- Your objective -
Find each line in the records that contains the word "comments" with the same capitalization, and copy those lines out.

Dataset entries
(begin)
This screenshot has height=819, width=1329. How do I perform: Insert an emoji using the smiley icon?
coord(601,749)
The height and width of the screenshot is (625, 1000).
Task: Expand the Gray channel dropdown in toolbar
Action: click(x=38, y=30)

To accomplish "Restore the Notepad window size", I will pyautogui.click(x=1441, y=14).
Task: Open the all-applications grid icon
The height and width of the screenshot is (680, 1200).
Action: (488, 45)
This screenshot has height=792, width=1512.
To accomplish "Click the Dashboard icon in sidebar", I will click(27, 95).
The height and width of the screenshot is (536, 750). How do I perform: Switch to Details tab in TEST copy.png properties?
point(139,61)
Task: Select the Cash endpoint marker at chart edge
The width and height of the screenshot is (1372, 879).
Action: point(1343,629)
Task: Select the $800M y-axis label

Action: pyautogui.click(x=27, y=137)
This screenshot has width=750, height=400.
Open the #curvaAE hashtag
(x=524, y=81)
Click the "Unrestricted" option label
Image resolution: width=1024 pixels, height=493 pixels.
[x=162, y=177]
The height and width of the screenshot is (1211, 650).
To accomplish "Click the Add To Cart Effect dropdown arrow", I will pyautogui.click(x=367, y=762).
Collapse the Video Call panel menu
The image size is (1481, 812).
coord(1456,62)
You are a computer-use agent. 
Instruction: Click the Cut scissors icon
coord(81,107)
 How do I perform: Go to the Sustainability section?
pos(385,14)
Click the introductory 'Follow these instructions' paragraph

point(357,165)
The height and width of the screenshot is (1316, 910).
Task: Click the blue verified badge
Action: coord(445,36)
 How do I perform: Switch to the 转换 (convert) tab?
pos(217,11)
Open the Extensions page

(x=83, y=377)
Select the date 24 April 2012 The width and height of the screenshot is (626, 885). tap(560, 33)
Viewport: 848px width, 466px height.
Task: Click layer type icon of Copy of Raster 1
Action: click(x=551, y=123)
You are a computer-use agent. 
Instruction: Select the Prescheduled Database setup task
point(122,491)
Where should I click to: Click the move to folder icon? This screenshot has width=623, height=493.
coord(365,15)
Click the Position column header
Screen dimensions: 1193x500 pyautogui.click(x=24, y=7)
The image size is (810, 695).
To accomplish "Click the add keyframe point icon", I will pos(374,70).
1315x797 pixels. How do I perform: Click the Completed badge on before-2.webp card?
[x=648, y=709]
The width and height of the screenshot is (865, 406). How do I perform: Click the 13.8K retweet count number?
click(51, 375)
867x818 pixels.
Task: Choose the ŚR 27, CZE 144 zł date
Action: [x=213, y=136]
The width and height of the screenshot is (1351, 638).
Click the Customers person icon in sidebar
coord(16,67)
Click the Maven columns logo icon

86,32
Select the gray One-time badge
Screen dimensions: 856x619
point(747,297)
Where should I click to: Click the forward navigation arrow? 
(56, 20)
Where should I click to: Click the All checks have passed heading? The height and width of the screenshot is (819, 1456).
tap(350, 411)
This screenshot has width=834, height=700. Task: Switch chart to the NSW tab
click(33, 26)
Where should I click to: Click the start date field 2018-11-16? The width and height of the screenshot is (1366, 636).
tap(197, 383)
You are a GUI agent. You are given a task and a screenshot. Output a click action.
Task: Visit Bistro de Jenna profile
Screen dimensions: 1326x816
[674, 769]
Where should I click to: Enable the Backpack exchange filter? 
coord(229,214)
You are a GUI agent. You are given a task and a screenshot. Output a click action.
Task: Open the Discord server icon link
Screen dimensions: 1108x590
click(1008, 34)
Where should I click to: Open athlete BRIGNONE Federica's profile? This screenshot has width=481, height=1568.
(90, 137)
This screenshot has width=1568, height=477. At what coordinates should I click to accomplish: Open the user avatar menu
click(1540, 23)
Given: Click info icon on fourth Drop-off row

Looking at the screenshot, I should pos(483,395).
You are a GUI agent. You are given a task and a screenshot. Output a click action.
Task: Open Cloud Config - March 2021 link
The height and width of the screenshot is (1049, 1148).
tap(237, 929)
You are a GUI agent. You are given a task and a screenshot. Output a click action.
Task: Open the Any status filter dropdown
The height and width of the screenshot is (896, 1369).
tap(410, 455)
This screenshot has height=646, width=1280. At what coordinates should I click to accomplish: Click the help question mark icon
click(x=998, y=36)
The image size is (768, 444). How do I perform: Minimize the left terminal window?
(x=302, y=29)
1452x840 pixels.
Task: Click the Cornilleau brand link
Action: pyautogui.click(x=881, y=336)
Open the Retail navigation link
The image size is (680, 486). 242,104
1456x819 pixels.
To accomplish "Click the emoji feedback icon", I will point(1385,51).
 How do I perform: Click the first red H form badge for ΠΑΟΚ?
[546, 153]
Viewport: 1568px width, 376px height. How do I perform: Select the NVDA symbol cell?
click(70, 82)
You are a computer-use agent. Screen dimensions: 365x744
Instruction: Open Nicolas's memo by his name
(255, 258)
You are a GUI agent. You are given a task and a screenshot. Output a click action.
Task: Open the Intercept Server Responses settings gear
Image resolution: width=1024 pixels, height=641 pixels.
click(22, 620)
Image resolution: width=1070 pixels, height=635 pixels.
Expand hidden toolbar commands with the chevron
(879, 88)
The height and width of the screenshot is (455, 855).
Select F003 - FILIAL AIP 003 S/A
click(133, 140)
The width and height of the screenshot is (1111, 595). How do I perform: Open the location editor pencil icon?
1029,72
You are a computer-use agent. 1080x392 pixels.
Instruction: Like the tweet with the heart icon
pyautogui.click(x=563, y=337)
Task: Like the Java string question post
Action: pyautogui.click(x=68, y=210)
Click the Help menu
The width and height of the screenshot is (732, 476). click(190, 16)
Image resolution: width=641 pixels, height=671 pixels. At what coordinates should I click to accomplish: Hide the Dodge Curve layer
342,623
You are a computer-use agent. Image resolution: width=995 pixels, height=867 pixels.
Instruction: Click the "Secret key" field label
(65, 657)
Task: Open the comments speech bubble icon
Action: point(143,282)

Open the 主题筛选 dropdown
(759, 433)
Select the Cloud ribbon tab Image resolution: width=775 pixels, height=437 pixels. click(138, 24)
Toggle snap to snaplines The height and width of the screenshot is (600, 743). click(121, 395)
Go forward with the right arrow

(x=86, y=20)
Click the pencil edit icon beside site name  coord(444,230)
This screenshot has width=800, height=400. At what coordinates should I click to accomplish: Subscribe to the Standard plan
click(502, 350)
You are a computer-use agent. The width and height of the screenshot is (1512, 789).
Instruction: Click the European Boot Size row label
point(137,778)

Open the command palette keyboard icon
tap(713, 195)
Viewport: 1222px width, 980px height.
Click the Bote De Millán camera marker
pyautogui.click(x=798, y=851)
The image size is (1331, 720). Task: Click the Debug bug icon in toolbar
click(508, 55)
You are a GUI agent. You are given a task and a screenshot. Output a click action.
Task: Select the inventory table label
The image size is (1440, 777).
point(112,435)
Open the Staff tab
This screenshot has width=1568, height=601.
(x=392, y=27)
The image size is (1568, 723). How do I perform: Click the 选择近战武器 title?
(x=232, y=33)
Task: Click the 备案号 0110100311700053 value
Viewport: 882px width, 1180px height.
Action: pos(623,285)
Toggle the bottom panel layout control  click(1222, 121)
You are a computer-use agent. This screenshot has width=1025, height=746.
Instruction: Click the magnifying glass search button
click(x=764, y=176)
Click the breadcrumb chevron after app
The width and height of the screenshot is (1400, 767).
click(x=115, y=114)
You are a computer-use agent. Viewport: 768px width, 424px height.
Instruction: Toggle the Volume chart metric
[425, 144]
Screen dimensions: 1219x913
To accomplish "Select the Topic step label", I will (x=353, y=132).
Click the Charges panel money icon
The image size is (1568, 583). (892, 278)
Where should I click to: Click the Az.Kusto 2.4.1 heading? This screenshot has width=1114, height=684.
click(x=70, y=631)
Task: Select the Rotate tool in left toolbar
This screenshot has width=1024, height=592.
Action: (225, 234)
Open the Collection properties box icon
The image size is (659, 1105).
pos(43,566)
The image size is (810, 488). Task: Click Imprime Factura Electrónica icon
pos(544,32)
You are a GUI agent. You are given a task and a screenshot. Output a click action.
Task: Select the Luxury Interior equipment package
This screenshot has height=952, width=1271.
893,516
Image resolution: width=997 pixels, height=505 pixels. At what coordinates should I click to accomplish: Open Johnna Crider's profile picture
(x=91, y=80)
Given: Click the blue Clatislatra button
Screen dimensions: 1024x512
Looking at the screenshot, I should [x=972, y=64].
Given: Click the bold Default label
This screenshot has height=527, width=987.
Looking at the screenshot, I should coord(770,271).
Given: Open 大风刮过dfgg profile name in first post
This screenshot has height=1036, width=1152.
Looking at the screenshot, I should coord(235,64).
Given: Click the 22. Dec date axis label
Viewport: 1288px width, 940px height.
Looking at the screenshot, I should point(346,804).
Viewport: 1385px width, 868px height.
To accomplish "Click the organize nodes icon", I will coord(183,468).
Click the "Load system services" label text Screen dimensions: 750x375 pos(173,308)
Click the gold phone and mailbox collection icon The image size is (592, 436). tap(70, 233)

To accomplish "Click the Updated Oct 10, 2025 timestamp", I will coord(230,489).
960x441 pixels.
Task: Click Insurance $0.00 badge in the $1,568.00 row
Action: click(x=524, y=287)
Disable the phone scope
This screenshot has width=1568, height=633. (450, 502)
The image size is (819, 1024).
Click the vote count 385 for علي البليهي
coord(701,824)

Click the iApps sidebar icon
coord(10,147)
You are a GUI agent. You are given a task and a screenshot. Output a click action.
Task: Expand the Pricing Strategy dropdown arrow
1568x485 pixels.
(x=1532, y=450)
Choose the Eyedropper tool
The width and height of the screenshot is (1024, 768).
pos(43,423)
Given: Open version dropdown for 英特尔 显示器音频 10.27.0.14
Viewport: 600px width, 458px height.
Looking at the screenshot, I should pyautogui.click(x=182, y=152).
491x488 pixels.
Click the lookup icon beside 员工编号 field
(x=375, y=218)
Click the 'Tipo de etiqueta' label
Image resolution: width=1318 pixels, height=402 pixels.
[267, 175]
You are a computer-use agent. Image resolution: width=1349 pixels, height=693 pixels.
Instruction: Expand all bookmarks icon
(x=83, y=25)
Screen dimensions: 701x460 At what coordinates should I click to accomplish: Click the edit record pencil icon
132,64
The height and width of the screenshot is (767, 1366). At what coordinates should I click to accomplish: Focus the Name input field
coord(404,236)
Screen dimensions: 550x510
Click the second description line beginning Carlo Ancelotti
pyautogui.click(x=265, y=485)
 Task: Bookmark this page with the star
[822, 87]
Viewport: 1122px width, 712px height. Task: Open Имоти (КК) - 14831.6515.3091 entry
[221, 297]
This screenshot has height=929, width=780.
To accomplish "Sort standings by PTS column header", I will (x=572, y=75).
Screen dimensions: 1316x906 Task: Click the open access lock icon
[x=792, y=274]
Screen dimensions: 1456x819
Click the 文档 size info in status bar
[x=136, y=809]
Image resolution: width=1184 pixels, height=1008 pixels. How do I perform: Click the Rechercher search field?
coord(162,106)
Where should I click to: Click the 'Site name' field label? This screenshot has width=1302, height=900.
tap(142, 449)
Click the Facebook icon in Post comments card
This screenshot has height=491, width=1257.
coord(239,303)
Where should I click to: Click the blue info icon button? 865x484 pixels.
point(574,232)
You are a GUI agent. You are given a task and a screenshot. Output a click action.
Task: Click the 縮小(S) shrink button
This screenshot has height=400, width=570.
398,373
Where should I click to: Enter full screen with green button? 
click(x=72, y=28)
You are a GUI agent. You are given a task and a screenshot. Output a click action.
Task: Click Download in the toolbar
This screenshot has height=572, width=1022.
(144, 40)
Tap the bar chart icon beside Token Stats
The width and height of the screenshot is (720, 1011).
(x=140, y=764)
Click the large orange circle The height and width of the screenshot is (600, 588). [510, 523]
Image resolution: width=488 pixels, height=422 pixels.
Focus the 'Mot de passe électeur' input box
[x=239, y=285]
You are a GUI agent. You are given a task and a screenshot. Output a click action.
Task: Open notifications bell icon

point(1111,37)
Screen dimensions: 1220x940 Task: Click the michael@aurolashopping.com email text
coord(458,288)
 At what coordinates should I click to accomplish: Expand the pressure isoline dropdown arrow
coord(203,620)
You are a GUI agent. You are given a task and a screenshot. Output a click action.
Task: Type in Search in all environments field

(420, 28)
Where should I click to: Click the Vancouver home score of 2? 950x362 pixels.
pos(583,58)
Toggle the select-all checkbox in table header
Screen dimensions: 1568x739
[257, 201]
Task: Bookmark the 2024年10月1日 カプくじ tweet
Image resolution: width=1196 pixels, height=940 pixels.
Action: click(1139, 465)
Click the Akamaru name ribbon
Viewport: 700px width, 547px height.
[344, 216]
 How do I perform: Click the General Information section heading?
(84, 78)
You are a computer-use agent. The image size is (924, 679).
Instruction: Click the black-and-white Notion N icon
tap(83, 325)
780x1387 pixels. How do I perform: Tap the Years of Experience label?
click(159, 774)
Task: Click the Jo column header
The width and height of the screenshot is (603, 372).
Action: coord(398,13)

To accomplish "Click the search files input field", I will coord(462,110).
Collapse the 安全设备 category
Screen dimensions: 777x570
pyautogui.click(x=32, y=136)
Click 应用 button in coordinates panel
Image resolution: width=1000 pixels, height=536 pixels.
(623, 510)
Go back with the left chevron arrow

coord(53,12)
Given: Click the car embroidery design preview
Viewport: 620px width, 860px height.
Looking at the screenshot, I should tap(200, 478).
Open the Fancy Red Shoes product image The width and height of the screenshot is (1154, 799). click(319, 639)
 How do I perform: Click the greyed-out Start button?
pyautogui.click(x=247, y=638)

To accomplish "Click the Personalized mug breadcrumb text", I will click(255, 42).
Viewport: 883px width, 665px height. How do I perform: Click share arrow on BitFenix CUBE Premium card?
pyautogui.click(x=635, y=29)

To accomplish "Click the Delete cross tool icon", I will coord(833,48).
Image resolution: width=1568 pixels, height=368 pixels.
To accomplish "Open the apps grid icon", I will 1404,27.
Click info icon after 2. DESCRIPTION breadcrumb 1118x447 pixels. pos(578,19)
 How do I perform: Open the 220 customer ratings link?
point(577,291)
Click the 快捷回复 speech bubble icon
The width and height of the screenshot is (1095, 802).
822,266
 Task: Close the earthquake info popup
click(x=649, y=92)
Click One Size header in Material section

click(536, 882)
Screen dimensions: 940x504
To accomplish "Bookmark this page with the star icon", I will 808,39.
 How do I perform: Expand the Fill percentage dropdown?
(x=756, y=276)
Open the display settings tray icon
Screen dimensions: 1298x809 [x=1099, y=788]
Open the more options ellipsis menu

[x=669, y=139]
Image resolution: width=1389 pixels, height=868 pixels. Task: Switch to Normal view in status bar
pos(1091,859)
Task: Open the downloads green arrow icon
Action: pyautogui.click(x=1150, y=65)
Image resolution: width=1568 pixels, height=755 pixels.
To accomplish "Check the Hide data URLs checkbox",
(end)
- Response below -
Task: Open the comments speech bubble icon
Click the Facebook icon in Post comments card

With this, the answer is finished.